Australian television journalist

Michael Willesee Jr. is an Australian television journalist, who has worked in both print journalism and broadcasting.

==Early life==
Willesee is the son of the late Australian journalist Mike Willesee and brother of fellow journalist Amy Willesee. Their mother was Willesee senior's first wife and former Miss Australia, Joan Stanbury. Through his uncle, journalist and broadcaster Terry, the late author and cyclist Janet Shaw was his cousin.

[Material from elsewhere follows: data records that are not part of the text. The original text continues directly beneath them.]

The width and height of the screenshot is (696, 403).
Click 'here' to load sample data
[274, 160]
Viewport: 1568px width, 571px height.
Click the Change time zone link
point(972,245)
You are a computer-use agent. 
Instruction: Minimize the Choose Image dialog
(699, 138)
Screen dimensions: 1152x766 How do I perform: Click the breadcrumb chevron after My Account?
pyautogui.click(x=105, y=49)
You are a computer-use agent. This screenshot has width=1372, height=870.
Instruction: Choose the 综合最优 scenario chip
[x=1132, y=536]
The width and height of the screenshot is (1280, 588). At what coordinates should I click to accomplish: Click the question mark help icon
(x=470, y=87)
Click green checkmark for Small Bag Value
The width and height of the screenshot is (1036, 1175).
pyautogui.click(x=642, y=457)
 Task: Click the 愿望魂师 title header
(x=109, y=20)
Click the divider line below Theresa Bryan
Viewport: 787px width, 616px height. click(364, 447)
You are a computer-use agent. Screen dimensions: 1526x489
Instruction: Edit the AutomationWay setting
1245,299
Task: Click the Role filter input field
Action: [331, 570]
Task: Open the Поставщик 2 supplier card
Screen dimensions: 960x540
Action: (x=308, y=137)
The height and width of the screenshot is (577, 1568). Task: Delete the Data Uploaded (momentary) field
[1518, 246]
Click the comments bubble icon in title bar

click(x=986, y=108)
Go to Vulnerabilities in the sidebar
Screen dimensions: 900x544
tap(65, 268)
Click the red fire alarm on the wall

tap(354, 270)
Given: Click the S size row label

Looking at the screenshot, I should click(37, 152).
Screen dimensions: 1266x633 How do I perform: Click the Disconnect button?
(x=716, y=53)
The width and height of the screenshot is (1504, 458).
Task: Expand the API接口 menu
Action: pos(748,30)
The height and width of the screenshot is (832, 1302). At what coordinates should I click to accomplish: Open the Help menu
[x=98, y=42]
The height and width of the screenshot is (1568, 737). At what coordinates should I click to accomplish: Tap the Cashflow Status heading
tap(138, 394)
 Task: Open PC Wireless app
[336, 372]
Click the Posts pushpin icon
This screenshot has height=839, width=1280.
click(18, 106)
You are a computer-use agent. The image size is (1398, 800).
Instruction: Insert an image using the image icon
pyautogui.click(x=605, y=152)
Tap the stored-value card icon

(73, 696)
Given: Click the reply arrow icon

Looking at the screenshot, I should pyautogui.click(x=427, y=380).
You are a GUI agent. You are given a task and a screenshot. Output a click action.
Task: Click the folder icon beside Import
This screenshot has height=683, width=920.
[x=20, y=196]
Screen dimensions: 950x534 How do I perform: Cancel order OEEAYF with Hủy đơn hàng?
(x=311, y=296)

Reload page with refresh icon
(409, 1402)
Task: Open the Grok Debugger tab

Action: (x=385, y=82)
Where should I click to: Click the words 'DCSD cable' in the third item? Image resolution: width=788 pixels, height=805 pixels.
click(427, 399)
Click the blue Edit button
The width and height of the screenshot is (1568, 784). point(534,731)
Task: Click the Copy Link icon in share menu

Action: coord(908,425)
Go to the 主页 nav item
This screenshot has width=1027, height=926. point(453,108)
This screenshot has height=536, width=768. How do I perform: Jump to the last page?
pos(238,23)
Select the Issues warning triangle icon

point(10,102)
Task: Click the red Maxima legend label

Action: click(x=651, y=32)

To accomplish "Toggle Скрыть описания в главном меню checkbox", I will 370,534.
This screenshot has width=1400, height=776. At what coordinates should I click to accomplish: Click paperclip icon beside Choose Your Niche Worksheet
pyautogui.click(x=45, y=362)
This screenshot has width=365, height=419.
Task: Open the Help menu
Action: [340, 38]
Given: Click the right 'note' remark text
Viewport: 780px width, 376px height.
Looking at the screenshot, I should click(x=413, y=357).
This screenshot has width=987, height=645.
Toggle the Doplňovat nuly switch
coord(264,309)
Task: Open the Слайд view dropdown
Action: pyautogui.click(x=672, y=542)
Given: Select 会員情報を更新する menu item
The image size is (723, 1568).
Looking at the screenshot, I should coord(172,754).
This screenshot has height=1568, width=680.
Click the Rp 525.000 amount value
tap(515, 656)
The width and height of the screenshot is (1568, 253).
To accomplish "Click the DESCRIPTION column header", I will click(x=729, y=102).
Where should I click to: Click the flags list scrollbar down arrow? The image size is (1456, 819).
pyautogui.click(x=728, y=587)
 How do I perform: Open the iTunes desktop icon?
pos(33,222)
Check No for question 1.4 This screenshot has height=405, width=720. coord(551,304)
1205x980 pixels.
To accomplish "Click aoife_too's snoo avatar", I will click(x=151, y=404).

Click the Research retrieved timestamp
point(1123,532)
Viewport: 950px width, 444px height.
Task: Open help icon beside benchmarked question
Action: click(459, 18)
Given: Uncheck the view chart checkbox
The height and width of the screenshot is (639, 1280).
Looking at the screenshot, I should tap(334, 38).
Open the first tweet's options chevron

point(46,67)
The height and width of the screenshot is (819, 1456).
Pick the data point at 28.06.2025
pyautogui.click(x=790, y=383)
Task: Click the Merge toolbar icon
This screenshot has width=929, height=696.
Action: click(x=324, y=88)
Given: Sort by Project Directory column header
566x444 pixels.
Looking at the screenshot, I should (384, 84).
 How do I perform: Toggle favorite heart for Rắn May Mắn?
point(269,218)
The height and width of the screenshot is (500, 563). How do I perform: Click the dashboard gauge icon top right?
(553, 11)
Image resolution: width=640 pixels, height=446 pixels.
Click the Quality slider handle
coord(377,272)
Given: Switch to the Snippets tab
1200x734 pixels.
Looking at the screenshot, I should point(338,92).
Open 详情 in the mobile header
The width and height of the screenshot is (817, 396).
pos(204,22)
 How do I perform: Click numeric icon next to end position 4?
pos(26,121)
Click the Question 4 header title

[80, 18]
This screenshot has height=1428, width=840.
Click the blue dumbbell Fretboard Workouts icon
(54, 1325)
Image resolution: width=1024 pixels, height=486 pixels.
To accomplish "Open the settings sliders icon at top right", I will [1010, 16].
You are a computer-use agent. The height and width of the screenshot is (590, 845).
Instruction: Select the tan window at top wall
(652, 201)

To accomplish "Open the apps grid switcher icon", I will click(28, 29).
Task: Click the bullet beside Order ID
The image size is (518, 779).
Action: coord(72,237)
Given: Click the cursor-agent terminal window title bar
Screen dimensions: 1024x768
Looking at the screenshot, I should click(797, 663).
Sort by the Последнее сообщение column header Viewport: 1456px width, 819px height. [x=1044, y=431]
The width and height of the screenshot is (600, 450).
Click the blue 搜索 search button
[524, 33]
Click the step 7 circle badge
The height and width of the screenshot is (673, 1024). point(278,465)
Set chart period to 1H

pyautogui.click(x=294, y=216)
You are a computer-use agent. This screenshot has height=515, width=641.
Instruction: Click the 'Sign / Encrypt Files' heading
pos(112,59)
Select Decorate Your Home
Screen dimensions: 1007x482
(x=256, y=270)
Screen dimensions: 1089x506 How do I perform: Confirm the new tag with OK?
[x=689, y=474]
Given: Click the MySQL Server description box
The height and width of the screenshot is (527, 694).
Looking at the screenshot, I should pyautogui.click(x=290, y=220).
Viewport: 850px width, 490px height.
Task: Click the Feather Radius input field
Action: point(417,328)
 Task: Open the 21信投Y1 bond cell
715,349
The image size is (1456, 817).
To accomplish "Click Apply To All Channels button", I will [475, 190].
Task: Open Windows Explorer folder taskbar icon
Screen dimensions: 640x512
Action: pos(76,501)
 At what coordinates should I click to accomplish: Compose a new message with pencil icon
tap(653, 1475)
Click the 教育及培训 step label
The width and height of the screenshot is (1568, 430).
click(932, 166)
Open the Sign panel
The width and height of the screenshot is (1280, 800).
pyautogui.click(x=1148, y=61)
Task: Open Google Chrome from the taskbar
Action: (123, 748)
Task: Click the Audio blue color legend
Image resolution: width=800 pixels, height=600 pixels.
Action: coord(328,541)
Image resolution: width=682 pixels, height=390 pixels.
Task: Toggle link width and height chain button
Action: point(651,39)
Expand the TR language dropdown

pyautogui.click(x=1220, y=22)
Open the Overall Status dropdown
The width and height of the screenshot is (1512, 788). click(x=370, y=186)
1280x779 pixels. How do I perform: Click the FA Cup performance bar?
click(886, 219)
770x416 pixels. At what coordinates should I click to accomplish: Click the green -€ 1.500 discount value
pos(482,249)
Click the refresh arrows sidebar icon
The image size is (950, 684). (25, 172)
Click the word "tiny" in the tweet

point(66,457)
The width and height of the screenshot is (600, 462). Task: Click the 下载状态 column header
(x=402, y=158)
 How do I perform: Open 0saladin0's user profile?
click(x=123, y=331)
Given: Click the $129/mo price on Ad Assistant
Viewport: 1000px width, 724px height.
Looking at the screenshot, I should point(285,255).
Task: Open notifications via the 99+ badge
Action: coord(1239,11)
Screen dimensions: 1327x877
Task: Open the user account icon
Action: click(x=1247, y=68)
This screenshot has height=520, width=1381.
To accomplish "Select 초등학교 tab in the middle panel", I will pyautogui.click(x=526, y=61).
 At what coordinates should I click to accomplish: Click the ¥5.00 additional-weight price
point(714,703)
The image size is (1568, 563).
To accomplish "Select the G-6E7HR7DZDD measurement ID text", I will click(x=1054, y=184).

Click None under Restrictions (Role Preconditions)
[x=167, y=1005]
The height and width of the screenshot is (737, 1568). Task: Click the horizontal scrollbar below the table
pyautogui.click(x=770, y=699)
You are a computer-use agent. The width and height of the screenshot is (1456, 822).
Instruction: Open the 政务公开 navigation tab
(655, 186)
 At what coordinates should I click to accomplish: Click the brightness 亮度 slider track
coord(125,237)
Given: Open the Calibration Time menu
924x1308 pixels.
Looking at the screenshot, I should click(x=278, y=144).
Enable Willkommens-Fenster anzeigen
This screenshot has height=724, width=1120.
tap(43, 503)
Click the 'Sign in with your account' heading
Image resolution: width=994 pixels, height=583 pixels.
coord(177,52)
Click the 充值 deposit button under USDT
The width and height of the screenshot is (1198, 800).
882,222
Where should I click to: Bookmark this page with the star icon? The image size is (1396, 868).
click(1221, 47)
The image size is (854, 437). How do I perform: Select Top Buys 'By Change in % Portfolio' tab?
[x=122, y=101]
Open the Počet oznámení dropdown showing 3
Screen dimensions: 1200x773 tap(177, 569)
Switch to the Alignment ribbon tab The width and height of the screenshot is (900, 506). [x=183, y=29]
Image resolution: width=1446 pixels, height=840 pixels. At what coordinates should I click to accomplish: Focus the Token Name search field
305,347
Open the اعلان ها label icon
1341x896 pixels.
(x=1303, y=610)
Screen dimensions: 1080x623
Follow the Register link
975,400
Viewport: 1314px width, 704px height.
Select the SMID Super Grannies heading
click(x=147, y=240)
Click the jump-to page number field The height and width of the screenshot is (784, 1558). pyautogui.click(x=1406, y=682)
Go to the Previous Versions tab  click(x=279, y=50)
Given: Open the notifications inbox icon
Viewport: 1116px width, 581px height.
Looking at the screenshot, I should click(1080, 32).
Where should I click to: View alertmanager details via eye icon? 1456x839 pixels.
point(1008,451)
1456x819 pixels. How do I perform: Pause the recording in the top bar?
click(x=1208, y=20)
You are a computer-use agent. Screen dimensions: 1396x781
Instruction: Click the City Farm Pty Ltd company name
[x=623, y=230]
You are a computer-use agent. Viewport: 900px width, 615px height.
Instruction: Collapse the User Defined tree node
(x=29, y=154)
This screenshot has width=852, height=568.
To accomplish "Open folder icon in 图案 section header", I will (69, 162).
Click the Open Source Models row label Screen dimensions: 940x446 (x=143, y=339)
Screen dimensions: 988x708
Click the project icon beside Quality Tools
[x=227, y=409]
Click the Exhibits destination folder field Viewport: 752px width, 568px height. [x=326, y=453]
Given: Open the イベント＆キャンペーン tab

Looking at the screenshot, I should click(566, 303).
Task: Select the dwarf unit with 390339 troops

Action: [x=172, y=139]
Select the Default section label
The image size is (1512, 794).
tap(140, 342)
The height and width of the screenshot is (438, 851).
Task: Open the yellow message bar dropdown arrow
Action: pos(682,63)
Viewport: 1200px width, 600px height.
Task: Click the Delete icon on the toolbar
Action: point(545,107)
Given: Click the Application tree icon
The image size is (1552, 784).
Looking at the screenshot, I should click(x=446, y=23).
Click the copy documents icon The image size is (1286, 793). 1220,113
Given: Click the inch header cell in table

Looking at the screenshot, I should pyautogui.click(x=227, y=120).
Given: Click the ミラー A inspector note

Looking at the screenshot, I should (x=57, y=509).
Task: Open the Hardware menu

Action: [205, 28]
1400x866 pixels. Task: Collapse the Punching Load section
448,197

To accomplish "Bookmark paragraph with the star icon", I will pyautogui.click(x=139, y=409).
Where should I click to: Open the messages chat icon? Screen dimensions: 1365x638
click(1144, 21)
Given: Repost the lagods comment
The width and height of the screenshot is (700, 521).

Michael graduated from Charles Sturt University at the end of 1988, and joined Mojo Advertising where he worked closely with some of the giants of the industry including Alan Morris and Allan Johnston.

==Career==
Willesee began his career in journalism with The Australian newspaper in 1990. After completing his cadetship he moved to Los Angeles in 1991, freelancing for Sydney's The Sun-Herald newspaper as well as various US magazines.

Later that year, he moved into television, working on the tabloid news television program Hard Copy, produced by Paramount Television.

In 1992, Willesee moved to New York, where he joined the US version of A Current Affair at Fox Television, and again filing stories for Australian TV. Later that year he returned to Australia and accepted a role with the Nine Network reporting for National Nine News before joining A Current Affair where he worked until late 1998.

Michael then moved behind the camera, running a production company specialising in documentaries. His award-winning films covered diverse subjects including remote African tribes, true crime, religious phenomena and dangerous animals.

In March 2014, Michael resigned from Sky News Australia to take up a job in the office of Treasurer Joe Hockey.

In July 2026, Willesee returned to the Nine Network as a fill‑in co‑host on Today.

==Personal life==
On 26 August 2007, Michael announced his engagement to Nine Network's 60 Minutes program reporter Allison Langdon and they later married in 2008.

The couple had a son in January 2017, followed by a daughter in March 2019.